Olavo de Carvalho

Diário do Comércio (editorial),9 de agosto de 2007

Numa carta enviada a José Sarney em 15 de abril de 1985, José Guilherme Merquior aconselhava ao então presidente fazer “ desde já certos gestos simpáticos à esquerda ” especialmente “ reatar relações com Cuba. Eles [os esquerdistas] ficariam meio ano digerindo este pitéu, obrigados a achar que ‘pô, esse Sarney até que não é assim tão reaça…’ .” (v. José Mário Pereira, “O Fenômeno Merquior”).

Explicando as razões dessa idéia que deve ter lhe parecido tão genial quanto ao destinatário da mensagem, o autor de A Astúcia da Mímesis ponderava:

Cuba hoje não oferece maiores perigos na América do Sul. O guevarismo já era. E o reatamento tem pelo menos três vantagens para nós: a) abriria um significativo potencial de exportações brasileiras; b) permitiria ao Brasil influir, em boa medida, na conduta internacional de Havana, como faz o México, em sentido moderador e realista; c) evitaria que, no futuro, nosso reatamento se desse a reboque de uma reconciliação diplomática Cuba/USA, reconciliação essa, a médio prazo, tão certa quanto o foi o reconhecimento de Pequim por Washington, na década passada .”

Se houvesse um concurso mundial de previsões erradas, esse parágrafo não perderia nem para os prognósticos do ministro iraquiano Mohammed al-Sahaf quanto ao futuro glorioso de Saddam Hussein. Por si só, ele explica por que José Guilherme Merquior, depois de morto, se tornou o direitista predileto da esquerda brasileira. Seus não exerceram nela grande influência. Não consta que algum esquerdista tenha abjurado da admiração por Michel Foucault por ler O Niilismo de Cátedra , nem aderido, exceto por fingimento tático, ao triunfalismo liberal de A Natureza do Processo . Em compensação, essas breves palavras dirigidas a um presidente da República deixaram marcas duradouras.

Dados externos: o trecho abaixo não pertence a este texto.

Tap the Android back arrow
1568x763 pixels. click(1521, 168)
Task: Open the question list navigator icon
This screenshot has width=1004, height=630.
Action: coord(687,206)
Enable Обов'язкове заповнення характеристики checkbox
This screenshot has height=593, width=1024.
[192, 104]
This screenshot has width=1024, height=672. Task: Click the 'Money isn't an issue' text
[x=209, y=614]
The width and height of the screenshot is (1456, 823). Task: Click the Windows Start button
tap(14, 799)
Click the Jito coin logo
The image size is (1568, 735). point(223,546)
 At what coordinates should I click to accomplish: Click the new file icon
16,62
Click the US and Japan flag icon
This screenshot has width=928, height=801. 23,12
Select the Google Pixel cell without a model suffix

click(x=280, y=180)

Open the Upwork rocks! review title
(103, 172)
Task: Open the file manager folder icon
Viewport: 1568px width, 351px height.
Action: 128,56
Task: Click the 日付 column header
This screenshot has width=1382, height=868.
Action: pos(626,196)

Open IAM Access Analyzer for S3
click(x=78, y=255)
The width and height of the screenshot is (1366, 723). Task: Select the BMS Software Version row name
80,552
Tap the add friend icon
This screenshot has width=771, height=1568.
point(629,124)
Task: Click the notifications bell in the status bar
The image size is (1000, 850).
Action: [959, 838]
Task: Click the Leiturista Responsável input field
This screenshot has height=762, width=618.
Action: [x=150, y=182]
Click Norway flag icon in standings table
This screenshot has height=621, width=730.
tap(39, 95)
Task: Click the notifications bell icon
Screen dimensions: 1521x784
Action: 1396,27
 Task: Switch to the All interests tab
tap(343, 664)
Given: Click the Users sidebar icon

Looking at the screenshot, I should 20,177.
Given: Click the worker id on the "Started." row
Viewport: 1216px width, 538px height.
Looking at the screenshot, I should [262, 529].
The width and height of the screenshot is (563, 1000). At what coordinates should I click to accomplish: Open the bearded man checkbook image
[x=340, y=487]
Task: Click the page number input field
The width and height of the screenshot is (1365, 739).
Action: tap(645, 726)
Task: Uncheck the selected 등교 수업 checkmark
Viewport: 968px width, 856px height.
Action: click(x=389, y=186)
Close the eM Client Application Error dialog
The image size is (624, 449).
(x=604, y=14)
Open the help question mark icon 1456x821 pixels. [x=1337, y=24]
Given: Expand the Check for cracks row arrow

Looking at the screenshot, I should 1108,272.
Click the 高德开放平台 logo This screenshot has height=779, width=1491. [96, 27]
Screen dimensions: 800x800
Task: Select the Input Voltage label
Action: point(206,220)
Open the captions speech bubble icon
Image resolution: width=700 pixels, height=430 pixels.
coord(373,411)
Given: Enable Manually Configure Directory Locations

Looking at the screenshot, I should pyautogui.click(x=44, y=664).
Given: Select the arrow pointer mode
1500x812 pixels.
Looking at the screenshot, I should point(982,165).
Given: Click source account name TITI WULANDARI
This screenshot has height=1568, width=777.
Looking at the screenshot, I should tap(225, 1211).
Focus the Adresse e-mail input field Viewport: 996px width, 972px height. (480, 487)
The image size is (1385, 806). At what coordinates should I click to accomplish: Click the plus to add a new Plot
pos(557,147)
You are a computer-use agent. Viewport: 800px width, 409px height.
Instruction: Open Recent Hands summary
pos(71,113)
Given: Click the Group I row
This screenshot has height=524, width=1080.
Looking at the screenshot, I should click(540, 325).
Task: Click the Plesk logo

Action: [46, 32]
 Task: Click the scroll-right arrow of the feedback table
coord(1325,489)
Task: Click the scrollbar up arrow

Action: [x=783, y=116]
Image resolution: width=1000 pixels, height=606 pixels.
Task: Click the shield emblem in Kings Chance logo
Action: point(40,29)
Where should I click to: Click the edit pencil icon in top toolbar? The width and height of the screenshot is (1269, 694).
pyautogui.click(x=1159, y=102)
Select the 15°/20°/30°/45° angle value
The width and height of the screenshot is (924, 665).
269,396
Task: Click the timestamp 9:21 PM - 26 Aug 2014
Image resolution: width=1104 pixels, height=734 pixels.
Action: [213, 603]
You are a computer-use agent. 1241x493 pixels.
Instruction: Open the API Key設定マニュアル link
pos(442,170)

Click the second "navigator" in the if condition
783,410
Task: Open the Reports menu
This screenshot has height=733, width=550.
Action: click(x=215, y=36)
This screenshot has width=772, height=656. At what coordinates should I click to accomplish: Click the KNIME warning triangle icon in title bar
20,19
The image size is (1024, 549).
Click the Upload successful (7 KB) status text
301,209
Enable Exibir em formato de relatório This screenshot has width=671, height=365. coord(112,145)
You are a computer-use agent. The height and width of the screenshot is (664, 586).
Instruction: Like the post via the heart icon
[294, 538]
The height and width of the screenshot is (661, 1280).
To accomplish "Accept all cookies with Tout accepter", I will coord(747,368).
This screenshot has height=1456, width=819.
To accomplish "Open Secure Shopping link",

Sarney não só pôs em prática a sugestão de reatar as relações do Brasil com Cuba já no ano seguinte, mas, no doce embalo da morte do guevarismo, mandou tirar a disciplina “Guerra Revolucionária” do currículo das escolas militares, deixando duas gerações de oficiais brasileiros desaparelhadas para lidar com a expansão subversiva nas décadas seguintes. Para a esquerda, foi realmente um “pitéu” em dose dupla. Para o Brasil, vejamos:

a) Do total das exportações brasileiras, Cuba compra não mais de 0,2 por cento (dados de 2005; v. http://www.apexbrasil.com.br/media/cuba.pdf ).

b) O Brasil não influencia em nada a política cubana, mas Cuba, através do Foro de São Paulo, determina e orienta a política de vários países da América Latina, entre os quais o Brasil.

c) A reconciliação entre EUA e Cuba, anunciada como inevitável, simplesmente não aconteceu.

d) Quanto ao falecido “guevarismo”, é o cadáver mais enérgico que já se viu. Hoje em dia a esquerda é praticamente a única força política organizada do continente, amparada no narcotráfico, no apoio da mídia internacional, na ajuda das fundações bilionárias e no poder bélico das Farc. É aliás muito mais eficazmente coordenada pelo Foro de São Paulo do que jamais o foi pela velha OLAS (Organização de Solidariedade Latino-Americana). Em comparação com isso, as guerrilhas dos anos 60-70 parecem escaramuças de crianças.

Poucos políticos de esquerda podem se gabar de haver contribuído tanto para criar essa diferença quanto a dupla Merquior-Sarney.

No entanto, uma coisa continua imutável: na “direita” brasileira ainda predominam os que acreditam antes em ilusões animadoras do que em diagnósticos realistas. É uma gente doente e covarde, que paga para ser enganada.